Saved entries
****************

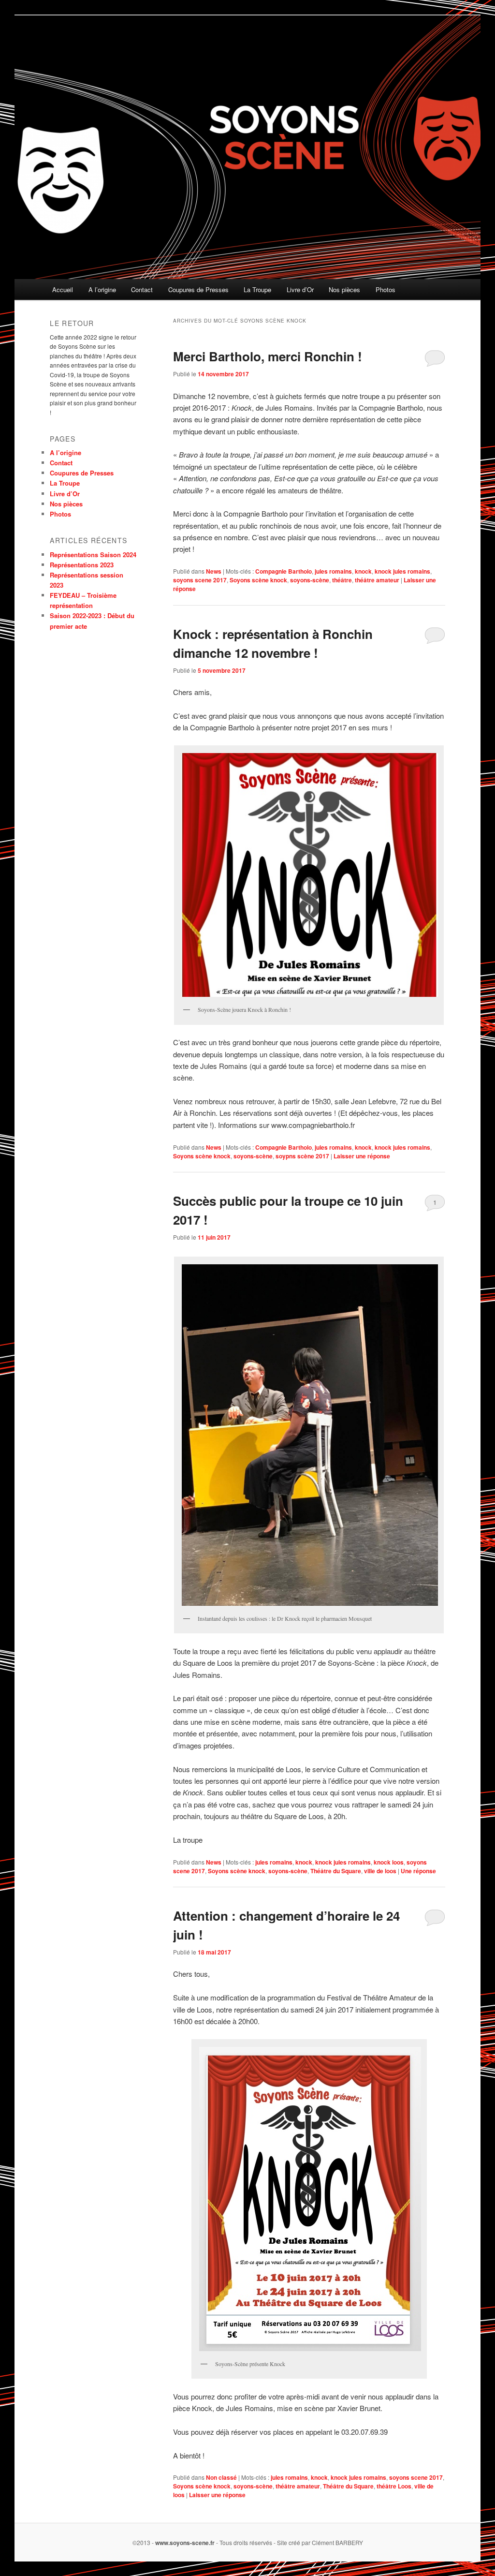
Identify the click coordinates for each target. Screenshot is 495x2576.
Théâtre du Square (335, 1870)
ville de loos (380, 1870)
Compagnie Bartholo (283, 571)
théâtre (342, 580)
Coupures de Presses (198, 289)
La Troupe (257, 289)
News (213, 571)
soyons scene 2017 (200, 580)
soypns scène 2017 (302, 1156)
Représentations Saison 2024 (93, 554)
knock (363, 571)
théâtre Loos (394, 2486)
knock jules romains (402, 571)
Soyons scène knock (258, 580)
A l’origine (102, 289)
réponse (418, 1870)
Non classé (221, 2477)
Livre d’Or (300, 289)
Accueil (62, 289)
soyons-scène (309, 580)
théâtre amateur (377, 580)
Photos (385, 289)
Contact (142, 289)
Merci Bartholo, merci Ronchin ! (267, 356)
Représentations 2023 (82, 564)
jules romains (333, 571)
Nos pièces (344, 289)
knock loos (389, 1862)
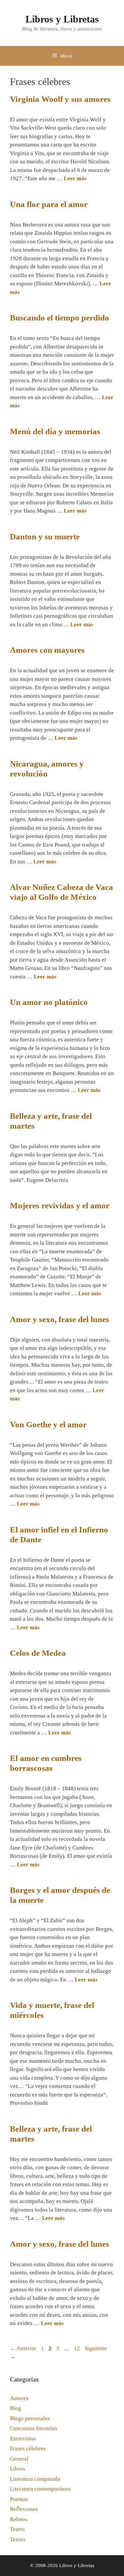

****************

(AIM OF THE TASK):
Retype the entries verbatim and drop the pictures.

(TASK RESULT):
Identify the click coordinates for each target. Screenshot is 495x2576.
Théâtre du Square (335, 1870)
ville de loos (380, 1870)
Compagnie Bartholo (283, 571)
théâtre (342, 580)
Coupures de Presses (198, 289)
La Troupe (257, 289)
News (213, 571)
soyons scene 2017 (200, 580)
soypns scène 2017 (302, 1156)
Représentations Saison 2024 (93, 554)
knock (363, 571)
théâtre Loos (394, 2486)
knock jules romains (402, 571)
Soyons scène knock (258, 580)
A l’origine (102, 289)
réponse (418, 1870)
Non classé (221, 2477)
Livre d’Or (300, 289)
Accueil (62, 289)
soyons-scène (309, 580)
théâtre amateur (377, 580)
Photos (385, 289)
Contact (142, 289)
Merci Bartholo, merci Ronchin ! (267, 356)
Représentations 2023 (82, 564)
jules romains (333, 571)
Nos pièces (344, 289)
knock loos (389, 1862)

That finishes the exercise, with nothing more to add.